逢うも逢わぬも

    眠気のなかで

2011.3.11 あの日のこと

 あの日、地震が起きてすぐに職場を出たのは、娘が生まれた時に決めていたことだった。災害があれば、何があろうと、娘を優先すると決めていた。神戸大震災の時、他の人を助けていて、娘を助けに行くのが遅れた、それで娘を失ったというわけではないけれど、最初に娘を助けに行かなかったことをずっと悔やんでいると、そう語っていた人のことを記憶していたからだと思う。私にその人の気持ちが分かるわけがないが、しかし、その言葉には、私の何処かを深く抉るところがあった。

 私は慌てて、だから、家の鍵が入ったコートを忘れて職場を出たことに後で気づくことになるのだが、最寄り駅に向かった。その頃にはもう、列車は全て止まっていた。仕方がないので、早足で保育園に向かうことにした。早足で歩いても、2時間程度はかかる。しかし、それ以外はないだろう。そう直感した。

 そうした直感は、しかし、外れた。歩いて15分ほどしたところで、ぐでんぐでんに酔っ払った男を車内から出そうとしているタクシー運転手を見かけたのだった。金曜日の午後3時半過ぎに、どうして、あのような酔っぱらいがタクシーに乗って、しかも、あのような場所で降ろされようとしていたのかは、今考えると、不思議ではあるけれど、いずれにせよ、私は、タクシー運転手に手を貸し、酔っぱらいを車内から出し、酔っぱらいが金を払い、そうして、軟体動物のようになりながら、なんとか目の前の家にたどり着いたのを確認すると、次は、私を保育園に連れて行って欲しいと運転手に頼んだ。もちろん、運転手は拒まなかった。

 タイミングが良かったと後で思い出すことになったが、その頃はまだ、幹線道路の渋滞が始まっていなかった。4時を少し過ぎた頃だったかと思うが、ラジオからは10メートルの津波が押し寄せているという信じがたい言葉が耳に入った。タクシーが橋に差し掛かったところで余震がやってきて、車内でも大きな揺れが感じられた。私は、自分が保育園にたどり着けないかもしれないことに怯えた。

 しかし、渋滞に巻き込まれることもなく、つまり、あの時、あの状況において、奇跡的なことに、タクシーに乗って40分ほどで保育園に到着した。
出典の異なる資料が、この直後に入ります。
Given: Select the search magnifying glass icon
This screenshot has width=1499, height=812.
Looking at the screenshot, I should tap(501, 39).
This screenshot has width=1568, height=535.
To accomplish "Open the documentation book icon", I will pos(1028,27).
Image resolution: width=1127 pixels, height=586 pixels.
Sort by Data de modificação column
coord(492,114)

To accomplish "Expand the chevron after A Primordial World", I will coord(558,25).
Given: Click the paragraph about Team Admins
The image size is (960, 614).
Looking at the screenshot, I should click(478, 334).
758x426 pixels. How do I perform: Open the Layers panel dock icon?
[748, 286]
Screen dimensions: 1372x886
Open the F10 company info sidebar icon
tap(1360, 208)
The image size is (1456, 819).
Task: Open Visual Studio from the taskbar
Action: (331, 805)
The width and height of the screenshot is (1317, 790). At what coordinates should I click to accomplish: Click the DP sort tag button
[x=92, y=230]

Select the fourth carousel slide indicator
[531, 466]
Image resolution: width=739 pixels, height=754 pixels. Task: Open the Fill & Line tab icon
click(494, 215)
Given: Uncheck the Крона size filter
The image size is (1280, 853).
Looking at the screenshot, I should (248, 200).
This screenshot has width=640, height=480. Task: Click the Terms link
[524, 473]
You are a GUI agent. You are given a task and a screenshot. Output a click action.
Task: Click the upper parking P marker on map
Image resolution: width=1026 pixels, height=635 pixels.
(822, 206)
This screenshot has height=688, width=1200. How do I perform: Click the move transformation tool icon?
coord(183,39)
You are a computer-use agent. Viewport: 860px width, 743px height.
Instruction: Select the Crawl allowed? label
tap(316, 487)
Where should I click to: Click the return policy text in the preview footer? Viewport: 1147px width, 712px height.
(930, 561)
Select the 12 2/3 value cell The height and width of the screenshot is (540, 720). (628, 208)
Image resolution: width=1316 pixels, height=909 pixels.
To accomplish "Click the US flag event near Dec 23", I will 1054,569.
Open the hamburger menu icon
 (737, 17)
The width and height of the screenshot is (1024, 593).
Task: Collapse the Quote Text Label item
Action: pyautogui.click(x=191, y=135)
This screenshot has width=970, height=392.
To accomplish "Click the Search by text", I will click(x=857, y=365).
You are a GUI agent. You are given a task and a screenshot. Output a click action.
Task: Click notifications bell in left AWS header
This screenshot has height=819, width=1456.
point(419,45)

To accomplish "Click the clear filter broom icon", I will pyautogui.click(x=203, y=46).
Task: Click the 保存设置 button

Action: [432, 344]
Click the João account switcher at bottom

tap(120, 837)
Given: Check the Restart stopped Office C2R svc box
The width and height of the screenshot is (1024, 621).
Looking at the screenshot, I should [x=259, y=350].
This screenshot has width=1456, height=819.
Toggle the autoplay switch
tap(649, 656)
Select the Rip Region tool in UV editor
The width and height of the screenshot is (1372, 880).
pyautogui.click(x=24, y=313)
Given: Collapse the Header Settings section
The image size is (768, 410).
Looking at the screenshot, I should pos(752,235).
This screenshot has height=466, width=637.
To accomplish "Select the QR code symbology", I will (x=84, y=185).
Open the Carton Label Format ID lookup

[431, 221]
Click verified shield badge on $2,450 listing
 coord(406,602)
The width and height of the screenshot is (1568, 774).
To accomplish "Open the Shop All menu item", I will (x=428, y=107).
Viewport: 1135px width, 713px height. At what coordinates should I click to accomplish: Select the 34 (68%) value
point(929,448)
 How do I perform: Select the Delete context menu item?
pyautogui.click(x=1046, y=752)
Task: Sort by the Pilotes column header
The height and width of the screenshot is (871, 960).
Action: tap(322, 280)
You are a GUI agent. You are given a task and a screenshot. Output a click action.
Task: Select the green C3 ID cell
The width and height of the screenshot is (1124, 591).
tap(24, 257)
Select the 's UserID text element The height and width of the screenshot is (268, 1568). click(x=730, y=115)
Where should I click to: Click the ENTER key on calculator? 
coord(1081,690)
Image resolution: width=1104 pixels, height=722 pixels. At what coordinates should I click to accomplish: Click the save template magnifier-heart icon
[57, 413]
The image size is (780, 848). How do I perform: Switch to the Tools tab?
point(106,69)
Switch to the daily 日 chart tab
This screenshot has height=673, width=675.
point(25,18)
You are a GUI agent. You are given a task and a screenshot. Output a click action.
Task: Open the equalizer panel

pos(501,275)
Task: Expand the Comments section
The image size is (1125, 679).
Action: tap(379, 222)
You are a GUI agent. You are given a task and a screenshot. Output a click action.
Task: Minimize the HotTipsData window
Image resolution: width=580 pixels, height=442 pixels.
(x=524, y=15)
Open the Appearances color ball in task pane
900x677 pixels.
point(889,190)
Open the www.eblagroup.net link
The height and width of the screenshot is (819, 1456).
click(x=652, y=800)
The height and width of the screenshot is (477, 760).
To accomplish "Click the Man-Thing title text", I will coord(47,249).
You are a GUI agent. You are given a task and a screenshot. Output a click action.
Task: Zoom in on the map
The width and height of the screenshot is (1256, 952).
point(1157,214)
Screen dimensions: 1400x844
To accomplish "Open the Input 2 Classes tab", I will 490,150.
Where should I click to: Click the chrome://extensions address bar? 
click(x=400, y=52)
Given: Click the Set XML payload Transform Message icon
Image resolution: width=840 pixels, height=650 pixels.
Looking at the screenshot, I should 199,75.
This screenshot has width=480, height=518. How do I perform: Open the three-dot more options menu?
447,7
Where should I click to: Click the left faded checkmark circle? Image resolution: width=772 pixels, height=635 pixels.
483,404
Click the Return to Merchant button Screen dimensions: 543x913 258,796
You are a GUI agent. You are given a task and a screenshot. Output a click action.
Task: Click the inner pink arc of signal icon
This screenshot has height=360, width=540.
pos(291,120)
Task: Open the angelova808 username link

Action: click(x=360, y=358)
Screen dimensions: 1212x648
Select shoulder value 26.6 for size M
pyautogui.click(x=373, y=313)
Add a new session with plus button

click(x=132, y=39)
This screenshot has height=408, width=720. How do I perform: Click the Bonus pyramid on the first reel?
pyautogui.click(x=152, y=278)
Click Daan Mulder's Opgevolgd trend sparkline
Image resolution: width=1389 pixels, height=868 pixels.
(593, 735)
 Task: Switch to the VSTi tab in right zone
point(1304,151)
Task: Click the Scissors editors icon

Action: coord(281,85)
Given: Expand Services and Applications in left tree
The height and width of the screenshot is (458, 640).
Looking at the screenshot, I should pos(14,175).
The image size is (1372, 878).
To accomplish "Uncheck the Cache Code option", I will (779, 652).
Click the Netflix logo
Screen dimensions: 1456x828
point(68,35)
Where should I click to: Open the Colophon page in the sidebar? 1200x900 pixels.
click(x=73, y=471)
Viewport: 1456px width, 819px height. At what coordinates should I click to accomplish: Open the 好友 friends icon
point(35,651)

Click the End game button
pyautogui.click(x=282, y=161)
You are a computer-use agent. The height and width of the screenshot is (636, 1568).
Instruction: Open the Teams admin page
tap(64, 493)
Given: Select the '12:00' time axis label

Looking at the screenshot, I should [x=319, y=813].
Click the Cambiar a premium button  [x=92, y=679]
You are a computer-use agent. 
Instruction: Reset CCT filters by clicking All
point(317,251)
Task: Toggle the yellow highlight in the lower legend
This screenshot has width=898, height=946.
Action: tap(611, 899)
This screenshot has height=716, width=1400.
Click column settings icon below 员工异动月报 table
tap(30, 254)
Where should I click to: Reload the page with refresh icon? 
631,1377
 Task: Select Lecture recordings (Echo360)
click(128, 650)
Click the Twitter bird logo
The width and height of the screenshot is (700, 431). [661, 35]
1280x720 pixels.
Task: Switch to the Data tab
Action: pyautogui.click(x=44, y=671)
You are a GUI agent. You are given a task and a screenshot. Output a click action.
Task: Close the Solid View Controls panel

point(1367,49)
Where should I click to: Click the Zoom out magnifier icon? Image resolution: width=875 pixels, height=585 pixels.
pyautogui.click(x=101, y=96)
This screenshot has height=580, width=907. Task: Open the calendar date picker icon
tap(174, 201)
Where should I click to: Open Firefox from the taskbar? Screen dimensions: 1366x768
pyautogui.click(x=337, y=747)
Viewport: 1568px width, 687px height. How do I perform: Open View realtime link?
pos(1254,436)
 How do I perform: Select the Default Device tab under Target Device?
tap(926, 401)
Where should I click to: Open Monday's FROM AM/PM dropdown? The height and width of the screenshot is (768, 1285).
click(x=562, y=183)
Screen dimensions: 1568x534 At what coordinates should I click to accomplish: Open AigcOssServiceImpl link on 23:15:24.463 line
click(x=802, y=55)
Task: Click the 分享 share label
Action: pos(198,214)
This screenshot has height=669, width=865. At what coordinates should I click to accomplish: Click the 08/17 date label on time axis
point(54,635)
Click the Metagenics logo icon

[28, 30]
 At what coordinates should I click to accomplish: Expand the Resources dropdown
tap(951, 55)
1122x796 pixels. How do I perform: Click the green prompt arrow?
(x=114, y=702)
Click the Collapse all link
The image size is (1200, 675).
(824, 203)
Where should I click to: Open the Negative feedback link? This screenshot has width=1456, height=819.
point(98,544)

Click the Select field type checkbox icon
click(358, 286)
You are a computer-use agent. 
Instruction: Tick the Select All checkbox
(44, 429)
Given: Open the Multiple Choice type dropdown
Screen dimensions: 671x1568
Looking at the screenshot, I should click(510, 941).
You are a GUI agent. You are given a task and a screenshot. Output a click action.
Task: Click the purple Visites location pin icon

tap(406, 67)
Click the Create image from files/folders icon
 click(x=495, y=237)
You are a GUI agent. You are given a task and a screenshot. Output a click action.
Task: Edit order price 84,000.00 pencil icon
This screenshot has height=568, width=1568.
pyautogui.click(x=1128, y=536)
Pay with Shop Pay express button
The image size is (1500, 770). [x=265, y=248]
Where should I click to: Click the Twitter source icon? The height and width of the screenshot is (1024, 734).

保育園の先生には、私が一番乗りだと言われた。照れるほどに早い。この時間にもう父親がやってきたことに不審げな顔をして、娘は私を見上げた。

 私があのタクシーを待たせていたのは、家の鍵を入れたコートを職場においてきてしまったことに気づき、妻が帰宅するまで自分の実家で待つことにしたからだった。ベビーカーを受け取り、建物の外に出ると、夕日の色に薄く染められた曇天からぽつりぽつりと雨粒が落ちてきた。見慣れているはずの光景が何処かで大きく歪んでしまったかのようだった。

 5時前になっていた。つい先ほどまでは流れていたはずの幹線道路が渋滞していた。タクシーが動こうにも動けない状況に巻き込まれた。隣町だというのに、実家までに辿り着くのに恐ろしいほどの時間がかかった。実家では、ドアを開け放ったまま、母親がダイニングテーブルの前に座っていた。私と娘を見て、驚いた顔をしてすぐに笑顔になった。心配していたと述べた。私は鍵を職場に忘れたので、妻が帰宅するまで待たせて欲しいと伝えた。テレビに信じがたい光景が映っていた。

 結局、妻が帰宅したのはその翌朝のことだった。それまでずっと戸惑った表情で過ごしていた娘は、妻の顔を見ると、泣き出した。